Arts centre society director and Western Canada Theatre artistic director James MacDonald said the pandemic has provided perspective. He said when the time is right, the community will look to gather together again — through sports, community events, fundraisers, festivals and the arts.
“I think we’ll be just raring to go in the next few years as a community,” MacDonald said.
He said local artists still need a Kamloops Centre for the Arts and that, as the community continues to grow, demand increases.
“The arts infrastructure that we’re missing isn’t just a theatre space where performances happen, it’s all of those other things behind the scenes that are almost non-existent in Kamloops,” MacDonald said.
“Our ability to expand our programming and expand our theatre school offerings really hinges on a new space. We cannot continue to exist the way that we do in the Pavilion [Theatre]. It’s too small, it’s too outdated and there’s too much demand on the space.
“And the same thing with the Sagebrush [Theatre].”
Proponent Ron Fawcett donated land and money toward the cause.
Asked to reflect on the referendum cancellation one year ago, the founder of Kelson Group said: “What happened was COVID. None of us know how to deal with that and it’s a one-in-a-lifetime thing.”

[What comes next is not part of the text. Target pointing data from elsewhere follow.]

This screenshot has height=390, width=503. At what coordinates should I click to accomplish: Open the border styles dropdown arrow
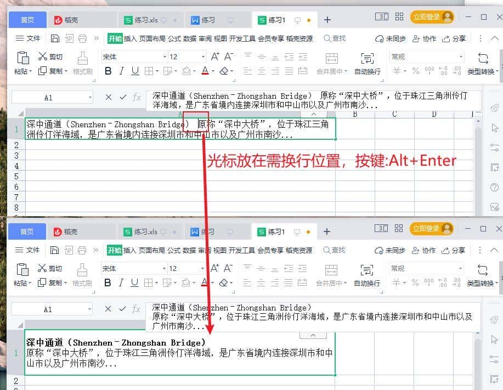[157, 70]
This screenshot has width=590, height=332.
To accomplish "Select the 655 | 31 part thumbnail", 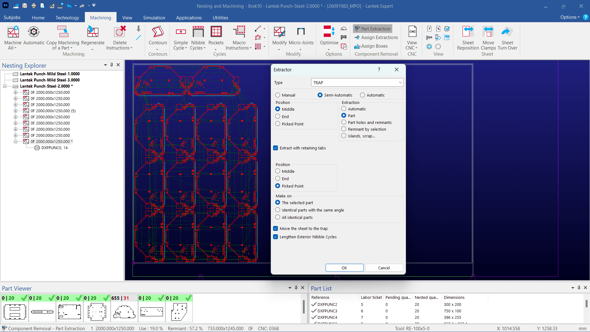I will click(x=124, y=311).
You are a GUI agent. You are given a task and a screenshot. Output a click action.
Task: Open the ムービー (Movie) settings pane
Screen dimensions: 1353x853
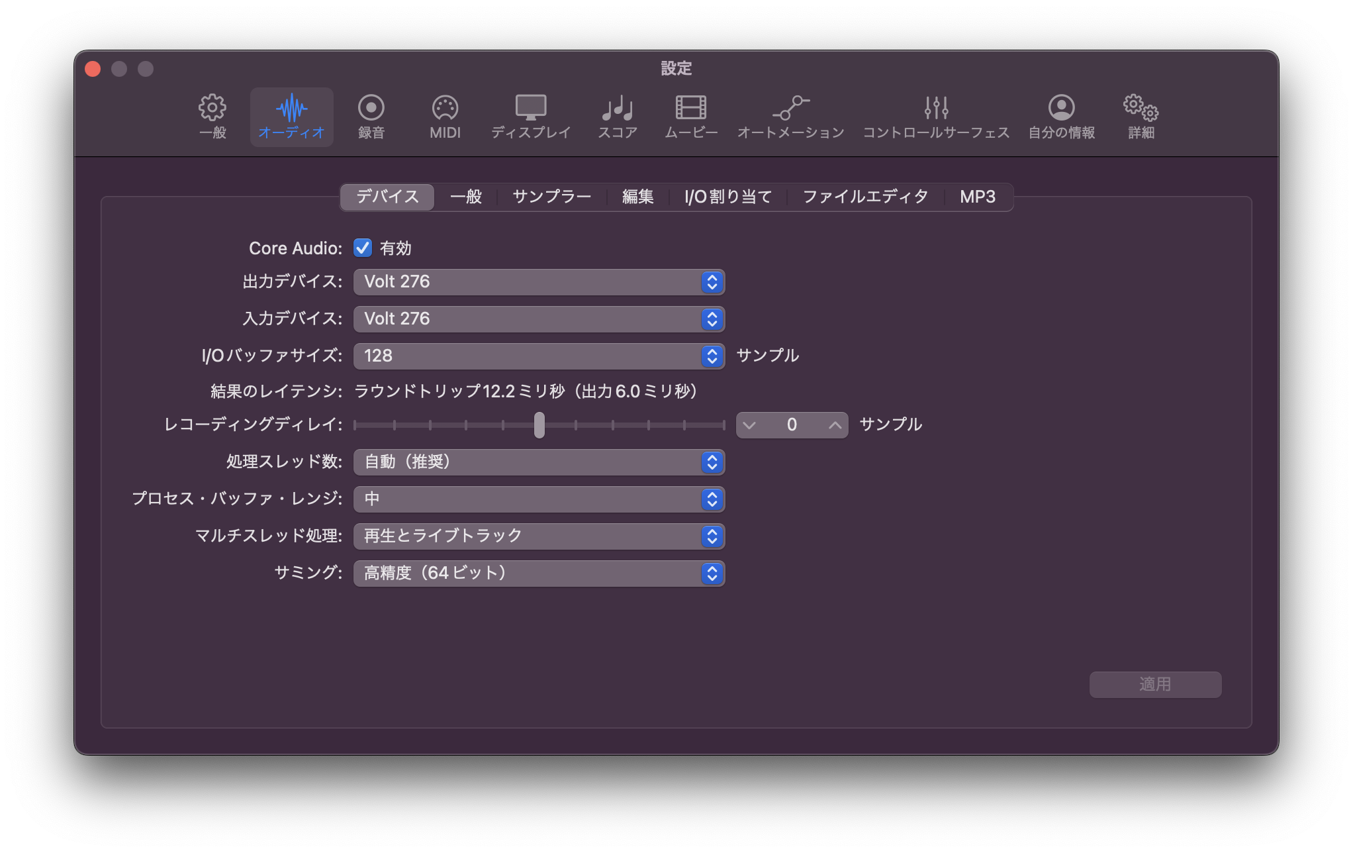tap(691, 116)
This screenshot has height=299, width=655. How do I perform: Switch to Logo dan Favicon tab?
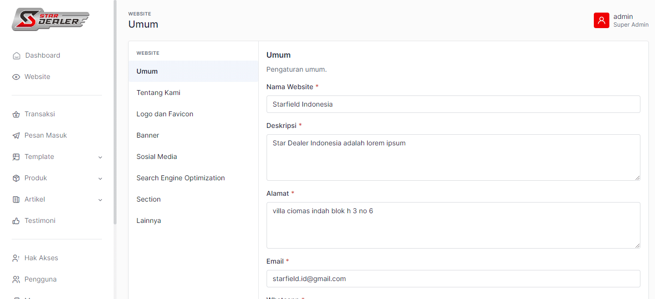165,114
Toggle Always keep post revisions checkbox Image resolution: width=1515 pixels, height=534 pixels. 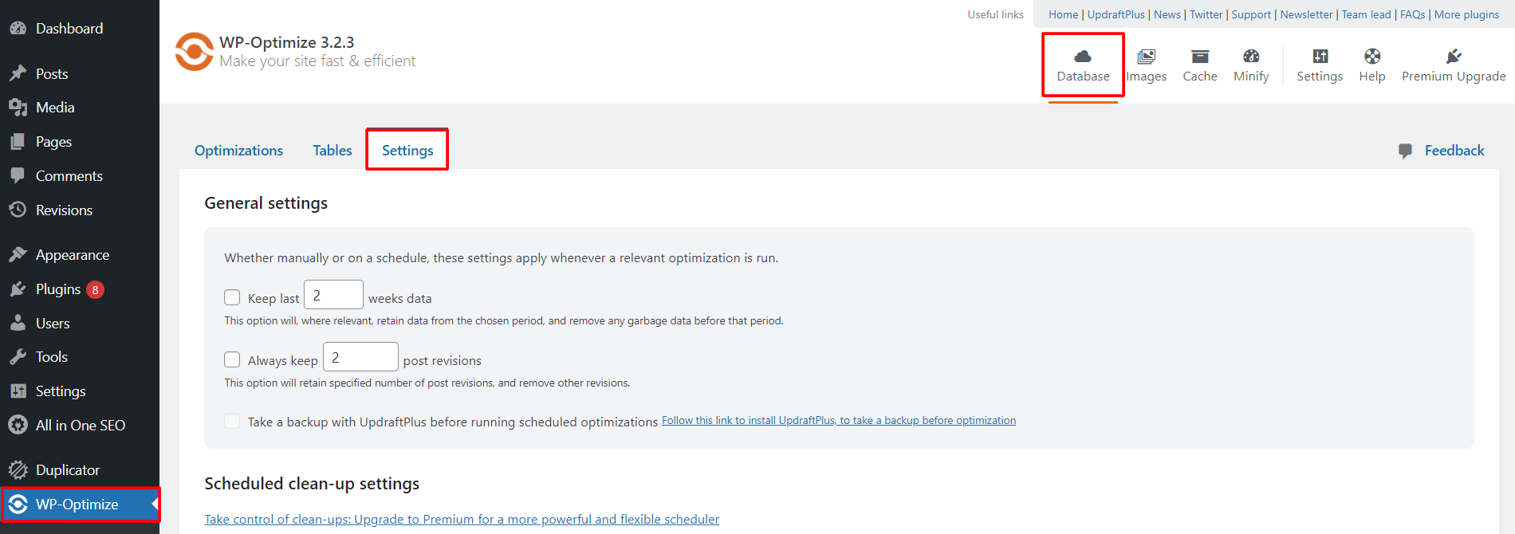[232, 359]
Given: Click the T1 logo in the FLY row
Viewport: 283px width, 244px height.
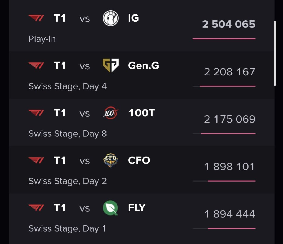Looking at the screenshot, I should 36,208.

Fawcett said, despite the pandemic, the economy in Kamloops remains “reasonable,” noting he has continued planning a major residential development — the largest in the city’s history, called City Gardens — just down the street from the proposed arts centre location, downtown at Seymour Street and Fourth Avenue.
Fawcett remains optimistic and committed to donating the land and funds toward the project.

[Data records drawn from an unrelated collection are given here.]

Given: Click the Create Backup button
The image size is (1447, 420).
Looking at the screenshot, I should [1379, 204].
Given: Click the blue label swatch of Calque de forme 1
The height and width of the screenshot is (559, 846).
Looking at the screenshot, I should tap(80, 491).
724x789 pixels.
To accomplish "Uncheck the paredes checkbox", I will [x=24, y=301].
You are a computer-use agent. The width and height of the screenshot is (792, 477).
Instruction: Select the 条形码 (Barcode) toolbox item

Like Christian, he said minor adjustments could be made to the project, such as more rehearsal halls for smaller groups.
While he remains a willing participant, the decision is ultimately up to the city and Fawcett said it is difficult for politicians right now, without sufficient information during the pandemic.
“Without the passage of time, it’s going to be difficult to get that,” he said.
Christian said that if borrowing for the project was added to the ballot in 2022 and was approved, Kamloops Centre for the Arts could be built in the next council term, from 2022 to 2026.
Asked if tweaks and the passage of time could lead to the centre costing more, Christian said that remains unknown. He knows there will be opposition to the project.
“There will always be people that don’t see value in the arts,” he said.
“There will always be people that tell you the timing is wrong and it’s the wrong size and location in the wrong time frame, but you know, you just have to kind of go with what the industry and the experts and the community is telling you.
“Our community, every time we survey it, they talk about livability and one of the pieces, one of the elements of livability that’s missing in Kamloops, is that support for the arts — and I want that discussion to restart.”